Angin Kencang Berpotensi Picu Gelombang Tinggi
Syamsuddin menyebut kecepatan angin tertinggi diperkirakan mencapai 25 knot atau 6 Skala Beaufort yang berpotensi memicu gelombang tinggi.
Kondisi tersebut diperkirakan terjadi khususnya di Perairan Baubau, Perairan Wakatobi bagian timur, serta Laut Banda timur Wakatobi.
"Selain wilayah Baubau dan Wakatobi (bagian timur maupun barat), potensi gelombang sedang hingga tinggi tersebut juga berpeluang terjadi di Teluk Bone Barat Kabaena, Perairan Buton, Laut Flores Selatan Buton, serta Laut Banda Timur Wawonii," ujarnya.
Nelayan dan Kapal Kecil Diminta Waspada
BMKG mengingatkan kondisi maritim tersebut berisiko terhadap keselamatan pelayaran, terutama bagi nelayan tradisional dan operator kapal berukuran kecil.
"Risiko terhadap keselamatan pelayaran sangat tinggi bagi perahu nelayan apabila kecepatan angin mencapai 15 knot dan tinggi gelombang mencapai 1,25 meter.
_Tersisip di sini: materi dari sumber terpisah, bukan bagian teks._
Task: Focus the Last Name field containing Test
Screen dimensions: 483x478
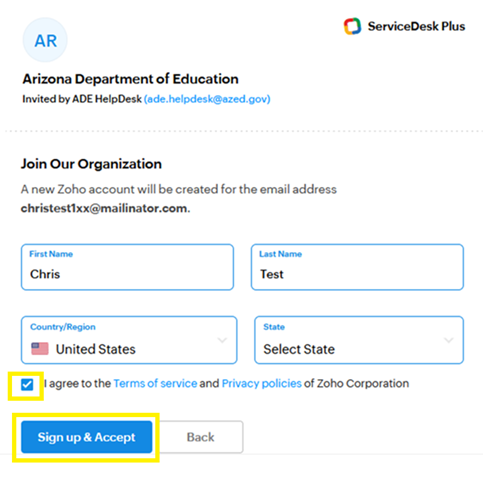Action: [x=357, y=267]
Sedangkan untuk kapal tongkang, risiko terjadi apabila kecepatan angin mencapai 16 knot dengan tinggi gelombang 1,5 meter," sebut Syamsuddin Jufri.
BMKG meminta masyarakat pesisir, nelayan, dan penyedia jasa pelayaran di Baubau, Wakatobi, serta wilayah sekitarnya mengutamakan keselamatan selama peringatan dini berlaku.
Masyarakat juga diminta terus memantau pembaruan informasi cuaca maritim melalui kanal resmi BMKG sebelum melakukan aktivitas di laut.